DATA PROVIDED Block Start
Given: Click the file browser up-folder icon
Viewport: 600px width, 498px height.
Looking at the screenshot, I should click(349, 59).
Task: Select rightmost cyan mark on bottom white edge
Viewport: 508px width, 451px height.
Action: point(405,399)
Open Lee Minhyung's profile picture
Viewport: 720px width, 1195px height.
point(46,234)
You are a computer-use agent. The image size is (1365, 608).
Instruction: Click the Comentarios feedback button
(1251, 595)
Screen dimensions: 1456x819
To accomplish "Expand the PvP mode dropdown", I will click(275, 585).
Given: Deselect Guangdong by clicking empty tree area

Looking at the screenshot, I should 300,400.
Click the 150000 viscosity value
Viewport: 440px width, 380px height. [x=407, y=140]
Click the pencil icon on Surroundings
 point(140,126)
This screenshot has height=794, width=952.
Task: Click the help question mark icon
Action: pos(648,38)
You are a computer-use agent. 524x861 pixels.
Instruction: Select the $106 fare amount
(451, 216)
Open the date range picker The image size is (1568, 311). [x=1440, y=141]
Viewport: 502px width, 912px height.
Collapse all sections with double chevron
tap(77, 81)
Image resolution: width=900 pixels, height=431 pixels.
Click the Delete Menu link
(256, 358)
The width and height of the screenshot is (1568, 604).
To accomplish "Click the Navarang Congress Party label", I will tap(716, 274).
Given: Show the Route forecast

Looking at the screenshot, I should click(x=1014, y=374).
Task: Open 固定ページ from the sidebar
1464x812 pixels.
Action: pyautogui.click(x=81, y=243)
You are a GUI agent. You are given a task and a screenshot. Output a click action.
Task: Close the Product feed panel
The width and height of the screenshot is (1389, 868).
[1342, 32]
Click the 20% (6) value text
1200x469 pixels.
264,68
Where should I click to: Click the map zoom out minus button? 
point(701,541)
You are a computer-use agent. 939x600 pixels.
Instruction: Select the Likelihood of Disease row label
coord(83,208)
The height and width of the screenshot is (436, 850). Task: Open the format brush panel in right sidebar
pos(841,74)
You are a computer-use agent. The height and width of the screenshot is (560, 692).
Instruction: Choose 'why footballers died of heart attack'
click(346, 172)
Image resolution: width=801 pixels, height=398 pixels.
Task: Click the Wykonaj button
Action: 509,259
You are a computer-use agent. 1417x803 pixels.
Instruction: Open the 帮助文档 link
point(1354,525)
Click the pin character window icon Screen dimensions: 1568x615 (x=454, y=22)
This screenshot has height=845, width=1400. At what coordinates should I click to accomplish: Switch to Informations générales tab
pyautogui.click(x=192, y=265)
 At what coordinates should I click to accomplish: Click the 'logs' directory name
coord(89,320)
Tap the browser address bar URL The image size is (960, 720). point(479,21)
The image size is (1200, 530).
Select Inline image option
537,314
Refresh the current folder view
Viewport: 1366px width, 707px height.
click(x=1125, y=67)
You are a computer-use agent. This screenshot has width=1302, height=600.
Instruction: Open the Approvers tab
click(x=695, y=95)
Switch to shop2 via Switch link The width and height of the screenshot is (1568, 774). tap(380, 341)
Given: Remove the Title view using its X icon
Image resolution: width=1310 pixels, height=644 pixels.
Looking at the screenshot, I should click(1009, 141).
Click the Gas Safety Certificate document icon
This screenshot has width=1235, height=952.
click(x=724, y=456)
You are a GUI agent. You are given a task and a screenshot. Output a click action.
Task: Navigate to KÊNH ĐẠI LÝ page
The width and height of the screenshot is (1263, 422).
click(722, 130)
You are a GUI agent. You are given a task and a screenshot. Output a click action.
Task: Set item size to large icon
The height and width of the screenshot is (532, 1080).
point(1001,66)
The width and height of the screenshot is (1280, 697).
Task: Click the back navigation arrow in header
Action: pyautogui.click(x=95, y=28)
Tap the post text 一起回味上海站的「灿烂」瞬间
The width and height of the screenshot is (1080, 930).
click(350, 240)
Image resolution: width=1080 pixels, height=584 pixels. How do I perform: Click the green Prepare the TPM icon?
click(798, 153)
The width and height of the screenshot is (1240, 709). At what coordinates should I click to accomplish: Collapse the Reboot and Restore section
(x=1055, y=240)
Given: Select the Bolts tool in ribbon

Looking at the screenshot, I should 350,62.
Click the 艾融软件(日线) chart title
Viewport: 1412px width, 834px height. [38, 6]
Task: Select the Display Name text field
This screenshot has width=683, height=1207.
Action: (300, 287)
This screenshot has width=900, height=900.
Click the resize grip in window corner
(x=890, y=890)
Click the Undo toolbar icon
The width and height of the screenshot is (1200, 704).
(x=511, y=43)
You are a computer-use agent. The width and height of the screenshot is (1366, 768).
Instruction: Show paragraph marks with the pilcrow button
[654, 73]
DATA PROVIDED Block End
→ WHAT YOU SHOULD DO
Output the lines of the records above exactly as they appear, from the line containing "Click the pencil icon on Surroundings" through the line containing "You are a computer-use agent. This".

→ ANSWER SPACE
Click the pencil icon on Surroundings
 point(140,126)
This screenshot has height=794, width=952.
Task: Click the help question mark icon
Action: pos(648,38)
You are a computer-use agent. 524x861 pixels.
Instruction: Select the $106 fare amount
(451, 216)
Open the date range picker The image size is (1568, 311). [x=1440, y=141]
Viewport: 502px width, 912px height.
Collapse all sections with double chevron
tap(77, 81)
Image resolution: width=900 pixels, height=431 pixels.
Click the Delete Menu link
(256, 358)
The width and height of the screenshot is (1568, 604).
To accomplish "Click the Navarang Congress Party label", I will tap(716, 274).
Given: Show the Route forecast

Looking at the screenshot, I should click(x=1014, y=374).
Task: Open 固定ページ from the sidebar
1464x812 pixels.
Action: pyautogui.click(x=81, y=243)
You are a GUI agent. You are given a task and a screenshot. Output a click action.
Task: Close the Product feed panel
The width and height of the screenshot is (1389, 868).
[1342, 32]
Click the 20% (6) value text
1200x469 pixels.
264,68
Where should I click to: Click the map zoom out minus button? 
point(701,541)
You are a computer-use agent. 939x600 pixels.
Instruction: Select the Likelihood of Disease row label
coord(83,208)
The height and width of the screenshot is (436, 850). Task: Open the format brush panel in right sidebar
pos(841,74)
You are a computer-use agent. The height and width of the screenshot is (560, 692).
Instruction: Choose 'why footballers died of heart attack'
click(346, 172)
Image resolution: width=801 pixels, height=398 pixels.
Task: Click the Wykonaj button
Action: 509,259
You are a computer-use agent. 1417x803 pixels.
Instruction: Open the 帮助文档 link
point(1354,525)
Click the pin character window icon Screen dimensions: 1568x615 (x=454, y=22)
This screenshot has height=845, width=1400. At what coordinates should I click to accomplish: Switch to Informations générales tab
pyautogui.click(x=192, y=265)
 At what coordinates should I click to accomplish: Click the 'logs' directory name
coord(89,320)
Tap the browser address bar URL The image size is (960, 720). point(479,21)
The image size is (1200, 530).
Select Inline image option
537,314
Refresh the current folder view
Viewport: 1366px width, 707px height.
click(x=1125, y=67)
You are a computer-use agent. This screenshot has width=1302, height=600.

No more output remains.